▶ [REQUIRED TASKS]:
#1 In the passage on sugary drink industry contributions to the 2014 Chamber of Deputies campaigns, what share of candidates had their campaigns financed by these industries?
#2 Pick up the passage on sugary drink industry campaign contributions after its last sentence and carry it forward.

Forty-nine corporations that produce sugary drinks and fifty-two corporations that produce inputs for sugary drinks manufacturing contributed to electoral campaigns of candidates to the Chamber of Deputies in the 2014 Election. Among corporations that produce sugary drinks, 46·9 % only produce non-dairy drinks (n 23), 42·9 % produce only dairy drinks (n 21) and 10·2 % produce both types of drinks (n 5). With respect to the subtypes of sugary drinks, ready-to-drink dairy drinks are produced by 38·8 % of the corporations (n 19); fruit or fruit-flavoured drinks, by 24·5 % (n 12); sodas, by 22·4 % (n 11); energy drinks, by 20·4 % (n 10); fruit-flavoured powdered drinks and powdered dairy drinks, by 14·3 % (n 7); ready-to-drink teas and sports drinks, by 6·1 % (n 3); and fruit or fruit-flavoured concentrates, by 4·1 % (n 2). As for corporations that produce inputs for sugary drinks manufacturing, 96·2 % only produce sugars (n 50), and 3·8 % produce fruit concentrates (n 2) (data not shown).

Contributions from sugary drink industries and sugary drink inputs industries totalled US$ 25,131,856·92 (7·3 % of all corporate contributions) and helped finance the electoral campaigns of 11·7 % of the candidates (585 out of 4985 candidates). The distribution of the financial resources is shown in Table 1. Among sugary drink industries, contributions from non-dairy drinks industries were the most prevalent (59·9 % of the candidates), while among sugary drink inputs industries, the most prevalent contributions were those from corporations which produced sugars (85·6 % of the candidates). With the exception of contributions from corporations related to sugar production, indirect contributions to the candidates were the most prevalent.

▶ [INFORMATION PROVIDED]:
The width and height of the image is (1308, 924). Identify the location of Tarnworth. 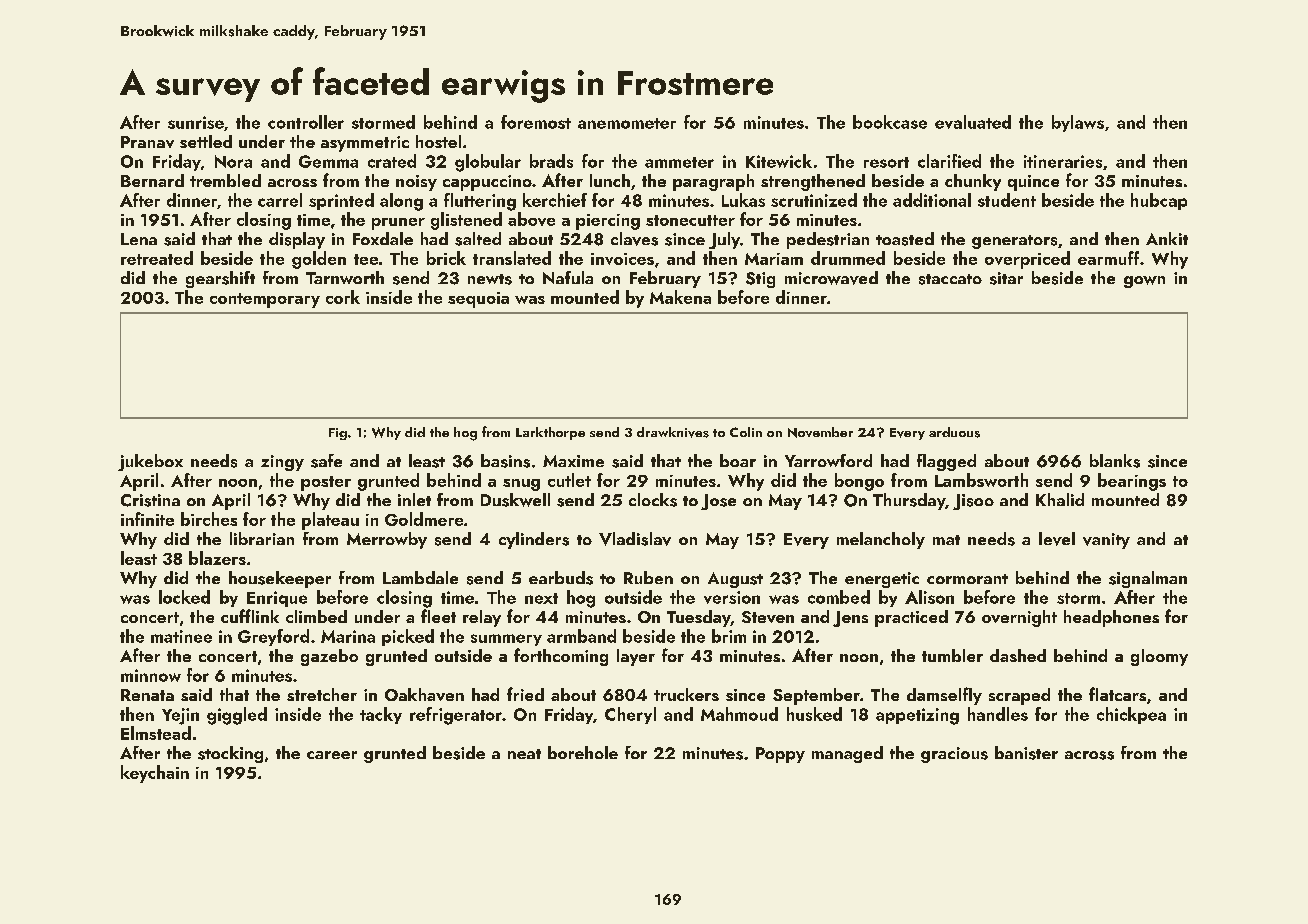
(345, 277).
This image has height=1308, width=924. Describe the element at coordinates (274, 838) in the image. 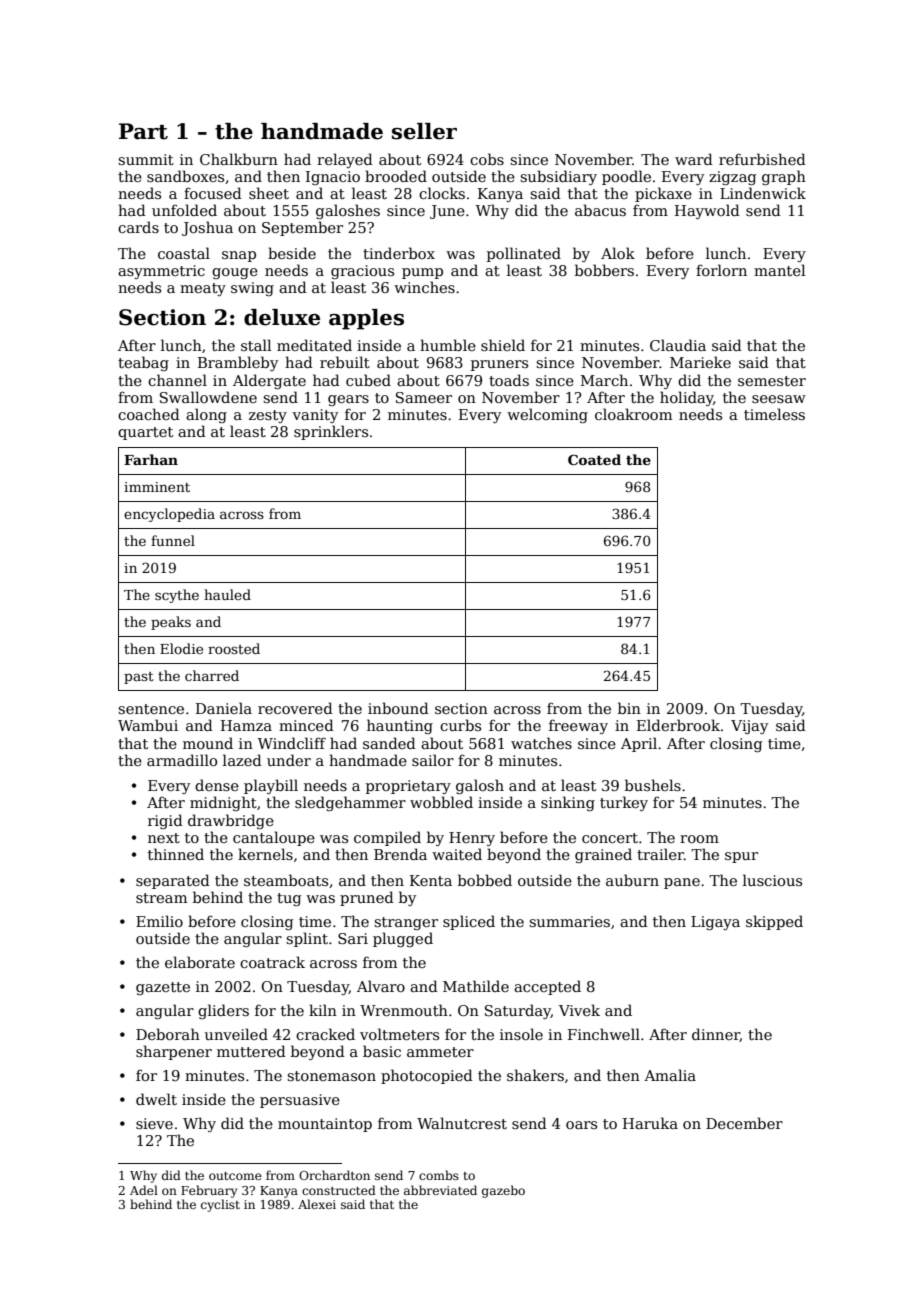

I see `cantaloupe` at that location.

▶ [RESULTS OF THE TASKS]:
#1 11·7 % of the candidates (585 out of 4985).

#2
Table 1 Absolute (US$) and relative (%) electoral campaign contributions from corporations that produce sugary drinks and their inputs, as reported by the candidates to the 55th Congress of the Chamber of Deputies. Brazil, 2014

Note: Some candidates have been financed by more than one corporation related to the industry sectors hereby analysed.

Therefore, the sum of candidates in total values does not necessarily represent the sum of the subgroups.

The top five biggest donors among sugary drink industries were as follows: (1) Ambev (US$ 6 010 392·98); (2) Coca-Cola (US$ 4 583 871·93); (3) Cervejaria Petrópolis (US$ 3 007 856·14); (4) Vigor Alimentos (US$ 877 175·43); and (5) Brasil Kirin (US$ 548 042·10). Among sugary drink inputs industries, the top five donors were as follows: (1) Atvos (US$ 1 725 913·04); (2) Coopersucar (US$ 1 534 950·00); (3) Tereos (US$ 844 250·00); (4) Cutrale (US$ 839 064·69); and (5) Grupo São Martinho (US$ 403 923·46).

Contributions from associated corporations are described in Table 2. Indirect contributions from corporations associated with Viva Lácteos, Abir and CitrusBr were more prevalent than those from non-associated groups. As for corporations associated with Unica, direct contributions were the most prevalent. No indirect contributions from companies associated with Afrebras and Sindirefri were identified. Contributions from corporations associated with Abir, Unica and CitrusBR were always more prevalent in comparison to non-associated ones, representing 60·6 %, 73·3 % and 69·6 % of the total contributions from corporations whose activities were strictly related to the scope of the associations. Contributions from companies associated with Afrebras and Sindirefri represented only 1·0 % and 0·1 %, respectively, of all contributions from corporations that produce soft drinks.

Table 2 Absolute (US$) electoral campaign contributions from associated corporations that produce sugary drinks and their inputs and their participation in relation to non-associated corporate groups, as reported by the candidates to the 55th Congress of the Chamber of Deputies. Brazil, 2014

* Eight out of the thirteen corporations were part of the Coca-Cola System in Brazil.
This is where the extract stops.